Couples Therapy

I like to work with couples, because there are kinds of learning in couples therapy that can’t take place in individual therapy (and vice versa, of course), and because I like to support couples trying to improve their communication skills and relationships. It’s hard for couples to succeed in the conditions of modern life, which is why the divorce rate is so high. Sometimes, when couples can learn to improve their communication skills, and come to know themselves and one another more deeply, they can not only stay together but have a better quality of life together than they would otherwise have had.

There are “three clients,” so to speak, in couples therapy; each partner, and the couple as a couple. Each partner is a unique individual, and each relationship is unique as well, although there are themes that occur across relationships, of course. The societies that we grow up in are generally not very sophisticated about human nature and relationships, and so we enter into couples relationships without the information and understanding we’ll need later on. Couples therapy can help provide the information, experience, and skills for a couple who wants to stay together but is having a hard time, find a way to succeed.

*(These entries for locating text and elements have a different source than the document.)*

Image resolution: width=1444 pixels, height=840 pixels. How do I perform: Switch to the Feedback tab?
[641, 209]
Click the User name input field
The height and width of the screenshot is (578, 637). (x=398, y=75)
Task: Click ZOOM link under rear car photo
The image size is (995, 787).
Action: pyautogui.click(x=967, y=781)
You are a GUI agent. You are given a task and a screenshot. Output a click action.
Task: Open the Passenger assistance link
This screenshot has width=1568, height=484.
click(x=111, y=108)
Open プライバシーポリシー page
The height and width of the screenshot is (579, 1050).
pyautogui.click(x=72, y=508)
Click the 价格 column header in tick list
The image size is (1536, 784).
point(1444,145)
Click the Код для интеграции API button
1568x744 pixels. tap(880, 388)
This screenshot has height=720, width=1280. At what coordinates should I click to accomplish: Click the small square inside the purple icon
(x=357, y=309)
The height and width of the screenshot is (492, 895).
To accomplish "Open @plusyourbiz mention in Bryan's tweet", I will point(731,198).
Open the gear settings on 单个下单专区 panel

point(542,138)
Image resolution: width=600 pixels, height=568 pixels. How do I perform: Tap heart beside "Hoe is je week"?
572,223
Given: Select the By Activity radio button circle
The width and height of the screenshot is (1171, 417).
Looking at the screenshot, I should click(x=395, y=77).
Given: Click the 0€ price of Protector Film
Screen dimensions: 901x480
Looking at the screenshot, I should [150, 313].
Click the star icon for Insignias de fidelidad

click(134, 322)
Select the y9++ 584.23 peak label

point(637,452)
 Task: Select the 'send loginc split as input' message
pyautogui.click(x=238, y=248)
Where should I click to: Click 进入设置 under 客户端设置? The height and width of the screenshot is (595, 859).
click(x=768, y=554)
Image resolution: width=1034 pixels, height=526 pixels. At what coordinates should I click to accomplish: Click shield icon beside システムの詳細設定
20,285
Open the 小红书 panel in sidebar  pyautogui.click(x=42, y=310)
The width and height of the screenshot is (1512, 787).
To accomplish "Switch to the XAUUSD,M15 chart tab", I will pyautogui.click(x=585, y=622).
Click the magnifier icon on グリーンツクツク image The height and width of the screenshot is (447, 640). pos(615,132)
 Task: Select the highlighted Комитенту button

Of course, there are also some couples in which one member has already left the relationship, whether he or she is aware of it. And sometimes incompatibilities run too deep to be healed in therapy. My preference is to help the couple succeed as a couple, but the basis to do so has to be there, in the couple.

The therapeutic relationship is as important in couples therapy as in individual therapy, but it’s more complicated in some ways. The therapist is working with partner 1, partner 2, and couple12, sometimes one after the other, sometimes simultaneously. As in individual therapy, selection of a therapist who will be a good match for the couple is important, and it can take awhile before it becomes clear how the couple and the therapist will work together.